Nevertheless, the prognosis is dire: the doctors have said the condition is terminal and that the best they can do is prolong my life for around 75-90 months using this medication. I’m only 47, I thought I’d have at least another few decades left but, as it turns out, this neuroendocrine is trying to wipe me out early.
The doctors said I’m unlucky to get this type of cancer, particularly at my age, but lucky that it is relatively slow growing. I have to say, I don’t feel very lucky. I think they quoted the median anticipated lifespan in months to try and make it sound more perhaps but, whatever way you cut it, it’s just five or six years.
When the doctors say there is nothing more they can do, it’s time to see what you can do.
I have no intention of taking this prognosis lying down. The cancer may eventually get me but I intend to give it hell.

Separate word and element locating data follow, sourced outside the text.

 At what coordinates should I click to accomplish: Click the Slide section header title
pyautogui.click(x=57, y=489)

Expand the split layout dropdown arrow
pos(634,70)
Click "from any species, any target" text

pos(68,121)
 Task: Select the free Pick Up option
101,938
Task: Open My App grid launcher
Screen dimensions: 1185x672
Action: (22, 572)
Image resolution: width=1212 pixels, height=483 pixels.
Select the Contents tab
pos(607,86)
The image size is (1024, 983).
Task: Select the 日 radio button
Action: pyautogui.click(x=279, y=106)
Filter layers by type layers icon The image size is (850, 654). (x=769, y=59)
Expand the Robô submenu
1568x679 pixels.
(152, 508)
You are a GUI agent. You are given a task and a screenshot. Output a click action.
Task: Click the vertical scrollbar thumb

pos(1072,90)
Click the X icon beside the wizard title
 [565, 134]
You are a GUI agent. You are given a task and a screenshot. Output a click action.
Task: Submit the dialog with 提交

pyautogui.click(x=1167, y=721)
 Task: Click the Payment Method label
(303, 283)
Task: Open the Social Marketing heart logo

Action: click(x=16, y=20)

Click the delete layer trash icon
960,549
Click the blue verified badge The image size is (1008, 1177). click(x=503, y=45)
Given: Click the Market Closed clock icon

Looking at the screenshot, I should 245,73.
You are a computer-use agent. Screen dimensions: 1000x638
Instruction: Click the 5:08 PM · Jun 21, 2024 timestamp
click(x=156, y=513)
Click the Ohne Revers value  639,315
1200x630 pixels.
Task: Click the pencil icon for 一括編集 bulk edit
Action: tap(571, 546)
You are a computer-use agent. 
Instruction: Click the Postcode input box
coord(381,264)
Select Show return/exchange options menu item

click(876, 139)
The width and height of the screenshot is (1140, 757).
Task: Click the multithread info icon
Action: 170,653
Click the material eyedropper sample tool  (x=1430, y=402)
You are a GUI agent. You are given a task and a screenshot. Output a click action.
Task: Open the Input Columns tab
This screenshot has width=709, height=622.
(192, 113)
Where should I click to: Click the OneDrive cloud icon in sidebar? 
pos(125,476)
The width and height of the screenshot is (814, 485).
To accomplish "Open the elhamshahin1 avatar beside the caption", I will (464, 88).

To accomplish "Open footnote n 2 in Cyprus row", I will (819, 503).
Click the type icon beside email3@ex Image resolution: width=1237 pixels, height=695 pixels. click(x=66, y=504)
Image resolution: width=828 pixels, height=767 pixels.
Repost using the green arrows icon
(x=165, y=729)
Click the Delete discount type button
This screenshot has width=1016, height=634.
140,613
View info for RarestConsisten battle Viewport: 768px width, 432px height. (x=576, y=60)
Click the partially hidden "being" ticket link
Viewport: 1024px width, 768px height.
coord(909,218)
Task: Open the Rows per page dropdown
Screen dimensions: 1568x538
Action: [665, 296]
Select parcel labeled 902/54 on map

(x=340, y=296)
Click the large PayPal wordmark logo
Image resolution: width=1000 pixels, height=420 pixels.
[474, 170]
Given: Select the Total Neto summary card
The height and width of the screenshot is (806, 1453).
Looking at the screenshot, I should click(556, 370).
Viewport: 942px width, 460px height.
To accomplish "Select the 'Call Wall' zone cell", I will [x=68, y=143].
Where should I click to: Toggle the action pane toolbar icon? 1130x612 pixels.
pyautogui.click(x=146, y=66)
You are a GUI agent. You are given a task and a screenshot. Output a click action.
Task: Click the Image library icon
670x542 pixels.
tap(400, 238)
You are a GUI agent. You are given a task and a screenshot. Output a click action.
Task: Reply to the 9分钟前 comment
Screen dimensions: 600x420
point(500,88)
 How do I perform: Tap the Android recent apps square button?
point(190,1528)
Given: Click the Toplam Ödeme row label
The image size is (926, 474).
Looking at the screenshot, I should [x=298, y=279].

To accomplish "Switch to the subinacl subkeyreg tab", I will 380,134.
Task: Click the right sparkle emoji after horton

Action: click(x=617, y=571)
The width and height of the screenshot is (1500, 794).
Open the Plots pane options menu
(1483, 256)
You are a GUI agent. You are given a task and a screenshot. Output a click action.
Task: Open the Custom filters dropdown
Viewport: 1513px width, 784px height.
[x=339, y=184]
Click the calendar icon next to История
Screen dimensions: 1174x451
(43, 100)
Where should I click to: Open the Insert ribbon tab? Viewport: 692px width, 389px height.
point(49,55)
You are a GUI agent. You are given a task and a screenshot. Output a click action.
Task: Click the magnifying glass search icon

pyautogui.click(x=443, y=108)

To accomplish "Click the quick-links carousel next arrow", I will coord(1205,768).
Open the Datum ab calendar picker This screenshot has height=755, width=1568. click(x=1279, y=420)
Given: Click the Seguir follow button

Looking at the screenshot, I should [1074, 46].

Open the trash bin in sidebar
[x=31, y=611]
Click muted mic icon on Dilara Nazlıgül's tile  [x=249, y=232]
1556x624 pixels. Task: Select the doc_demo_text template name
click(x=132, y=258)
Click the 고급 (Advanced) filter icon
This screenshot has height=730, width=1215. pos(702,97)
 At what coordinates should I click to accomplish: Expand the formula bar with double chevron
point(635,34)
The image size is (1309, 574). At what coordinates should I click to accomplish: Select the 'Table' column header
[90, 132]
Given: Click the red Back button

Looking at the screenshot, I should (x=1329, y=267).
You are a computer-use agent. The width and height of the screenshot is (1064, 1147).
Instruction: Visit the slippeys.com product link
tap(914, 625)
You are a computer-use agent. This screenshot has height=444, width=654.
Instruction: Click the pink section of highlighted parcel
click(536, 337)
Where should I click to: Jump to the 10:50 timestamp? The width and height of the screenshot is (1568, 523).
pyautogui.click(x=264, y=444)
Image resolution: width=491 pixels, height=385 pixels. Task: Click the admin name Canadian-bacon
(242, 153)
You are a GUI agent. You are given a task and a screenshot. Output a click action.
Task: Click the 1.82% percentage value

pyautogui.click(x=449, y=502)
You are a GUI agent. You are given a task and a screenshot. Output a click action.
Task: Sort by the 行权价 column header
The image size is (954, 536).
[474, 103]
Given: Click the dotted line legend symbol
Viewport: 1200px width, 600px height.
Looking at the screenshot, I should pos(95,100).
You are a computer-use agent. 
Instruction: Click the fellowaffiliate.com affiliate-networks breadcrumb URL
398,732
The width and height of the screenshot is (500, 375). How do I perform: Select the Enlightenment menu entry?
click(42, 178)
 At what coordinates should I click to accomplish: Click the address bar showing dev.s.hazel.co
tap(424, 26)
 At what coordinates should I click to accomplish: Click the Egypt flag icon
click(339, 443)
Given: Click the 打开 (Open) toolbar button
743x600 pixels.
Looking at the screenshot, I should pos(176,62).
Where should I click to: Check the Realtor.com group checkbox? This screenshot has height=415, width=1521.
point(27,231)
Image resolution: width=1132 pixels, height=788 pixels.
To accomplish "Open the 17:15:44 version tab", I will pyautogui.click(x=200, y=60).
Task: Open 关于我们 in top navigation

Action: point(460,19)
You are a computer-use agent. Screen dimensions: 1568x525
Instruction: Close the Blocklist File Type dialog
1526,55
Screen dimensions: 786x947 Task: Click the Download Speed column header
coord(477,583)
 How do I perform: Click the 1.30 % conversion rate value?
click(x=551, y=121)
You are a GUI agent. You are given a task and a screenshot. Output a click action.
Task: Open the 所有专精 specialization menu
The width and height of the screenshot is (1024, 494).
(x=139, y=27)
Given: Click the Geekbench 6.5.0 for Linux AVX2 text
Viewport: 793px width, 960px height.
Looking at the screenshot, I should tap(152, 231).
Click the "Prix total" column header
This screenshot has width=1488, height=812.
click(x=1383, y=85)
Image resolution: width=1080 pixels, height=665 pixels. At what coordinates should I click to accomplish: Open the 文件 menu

For the last few months I have been adapting my lifestyle to make it as hostile as possible toward the cancer that is slowly growing inside me: I’ve cut all sugar out of my diet, I’m exercising regularly and I am supplementing with various micronutrients. Finally, I’m fasting for long, extended periods. I’ve long done intermittent fasting but recently I’ve started fasting for ten and twelve days at a time, hopefully trying to induce autophagy. I’m convinced fasting can help me rid myself of this horrible disease but either way, it’s the only chance I’ve got so, in poker terms, I’m all in.
I’m currently trying to get to thirty or forty days of fasting, water only. It will take me to the very edge of existence but, if it kills me, I’ll die with the satisfaction of knowing that I did everything I could and perhaps managed to kill a few of the cancer cells along the way before they finally killed me.
Anyways, enough of the doom and gloom. Let’s talk a bit about my trading.
I’m still trading, mainly to take my mind off of things to be honest.
As some of you will know, I recently embarked on a few prop challenges after being something of a sceptic since their inception.
I was midway through a challenge with My Forex Funds . . .
Yeah, turns out my scepticism wasn’t altogether unfounded after all.
Still, I’m not overly perturbed. There are good and bad in all walks of life.
I’m currently doing a $60K challenge with the5ers. I trust them and I’m reasonably confident that I will pass both the challenge and verification phase within the next two or three weeks. I will post the completion certificate as and when I get there.
I’ll then get back to the small account challenge. I have an insane new strategy with a 1:1 reward to risk ratio and a very high win rate that I can’t wait to try out. As always, you’ll all be able to follow my progress on myfxbook so stay tuned.
For now, I just wanted to give you all a general update on how I’m doing and the reason I haven’t been posting so much recently.